Thank you, Sir, for allowing me raise this matter and the Minister of State for coming in to reply.
This problem arises from the refusal of the Department of Social Welfare to make unemployment benefit payments to a number of dockers in Waterford city from 21 November 1980 to 10 December 1980 and from 4 May 1981 to 28 May 1982. During those periods the men involved were in dispute with their union and signing each week at the local labour exchange to indicate their availability for work. However, they did not receive payments from the Department of Social Welfare and they were available for work.
Their initial appeal, after their social welfare payments were restored, was heard by an appeals officer on 15 November 1984. I am told that during the hearing that officer cited an article from the Irish Press as one of the reasons for refusing to pay them unemployment benefit. In fairness, the appeals officer involved denied this version of events. However, it would be difficult not to be aware of what was being said at that time. Subsequently, the Irish Press apologised for its article which would invalidate a reliance on that story as a basis for argument.
When I first became involved in the case, I contacted the then Minister for Social Welfare who referred my representations to the new appeals office. I was surprised to receive a letter, dated 3 October 1991, indicating that the case had been further reviewed by the original officer who refused the application.

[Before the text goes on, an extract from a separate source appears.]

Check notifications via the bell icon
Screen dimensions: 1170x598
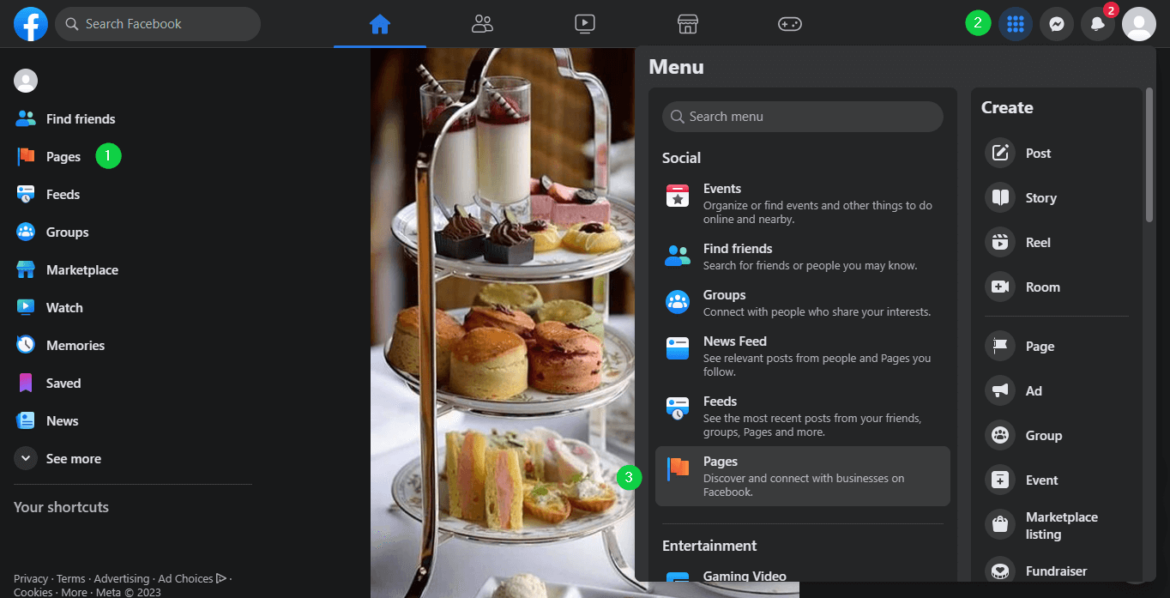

In fairness, and without casting aspersions on the individual involved, it would have been more prudent to involve a different officer so that justice could be seen to be done.
Some time afterwards the Minister for Social Welfare, Deputy Woods, agreed to refer the matter to the social welfare tribunal and this was indicated to me by letter dated 30 July 1993. When there was no sign of further movement I made more inquiries. On 30 December 1994 the secretary of the tribunal informed me by letter that the papers were being referred to the chairman of the social welfare tribunal. On 9 March 1995 I was informed by the new secretary that the reason for the delay was that the tribunal had not sat for the previous two years and that this was the only case with which it had to deal. I then knew the reason for the lack of urgency.
During my dealings with the tribunals in the past few years, four different secretaries have been involved. That says something about the importance the Department attaches to their role. After trying unsuccessfully to have the tribunal reconstituted, I was eventually told in October 1994 that various nominating bodies had been contacted. When they submitted their recommendations, the secretary was informed that he must try again as the four-person board did not constitute two men and two women, part of the Government's over-preoccupation with gender balance. Eventually in June 1995 the new social welfare tribunal came into force. All I had to do then was get a date for the hearing, or so I thought.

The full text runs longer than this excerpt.